When that didn't work, I just prayed for a rainout.

We lost every game. Came in last at the round-robin tournament. And after year-end tryouts for the traveling teams, the majority of my girls ended up in the least competitive league. As did my daughter.

For her, a small nine-year-old who holds great hopes of playing World Cup soccer, this seemed like a pretty major setback. Perhaps. But at this stage, she's where she belongs. Where they all belong.

In this league, I reasoned, they will have the greatest opportunity for success. They'll be up against girls of comparable speed, size, and skill. It'll take more hard work, more enthusiasm, more humor, and more coaching.

But please, I entreated silently, let this clipboard pass from me. Let someone else guide them to that laurel crown around the corner.

Over the summer, I cleared out stacks of school papers my daughter had collected in her room. In one of them, I came upon an end-of-the-year questionnaire: What's your favorite color, subject, food, movie? The kids were to compare their answers to what they had written on the first day of school.

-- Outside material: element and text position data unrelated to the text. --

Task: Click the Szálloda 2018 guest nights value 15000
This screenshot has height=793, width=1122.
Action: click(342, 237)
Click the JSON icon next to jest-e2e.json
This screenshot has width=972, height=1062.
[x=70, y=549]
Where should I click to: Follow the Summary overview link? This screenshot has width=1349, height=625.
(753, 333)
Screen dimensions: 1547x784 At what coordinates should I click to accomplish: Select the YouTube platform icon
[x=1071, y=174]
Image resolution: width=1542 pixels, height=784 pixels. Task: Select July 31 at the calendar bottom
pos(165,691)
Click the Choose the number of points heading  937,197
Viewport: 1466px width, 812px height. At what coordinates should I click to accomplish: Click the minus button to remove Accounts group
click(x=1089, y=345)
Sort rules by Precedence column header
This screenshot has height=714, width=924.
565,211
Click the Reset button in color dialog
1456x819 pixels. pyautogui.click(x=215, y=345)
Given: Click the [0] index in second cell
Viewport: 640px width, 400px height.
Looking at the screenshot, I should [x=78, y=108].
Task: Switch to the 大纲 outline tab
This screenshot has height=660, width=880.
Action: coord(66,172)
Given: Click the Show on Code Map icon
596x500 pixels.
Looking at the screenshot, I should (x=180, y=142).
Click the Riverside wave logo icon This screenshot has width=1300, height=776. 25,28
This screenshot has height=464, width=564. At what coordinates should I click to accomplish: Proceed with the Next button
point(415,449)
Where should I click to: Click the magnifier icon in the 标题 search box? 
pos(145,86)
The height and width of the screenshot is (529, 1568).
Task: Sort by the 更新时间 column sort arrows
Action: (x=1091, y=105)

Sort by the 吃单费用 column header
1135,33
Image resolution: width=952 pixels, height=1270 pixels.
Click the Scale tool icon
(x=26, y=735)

In the fall, my daughter wrote that she liked blue, wanted to be a tennis player, and the people she most admired were her parents. By June, she still liked blue but wanted to be a soccer player. (This after only one win that season.)

And the person she most admired?

I stared at the cramped cursive letters.

My coach.

* This fall, the Tornadoes lost their first three games of the season by a combined score of 27-0. Following a realignment of teams in the traveling leagues, my team has been assigned to a new section and gone 2-2-0. After rainouts and flood delays, we'll be playing every Saturday until mid-November.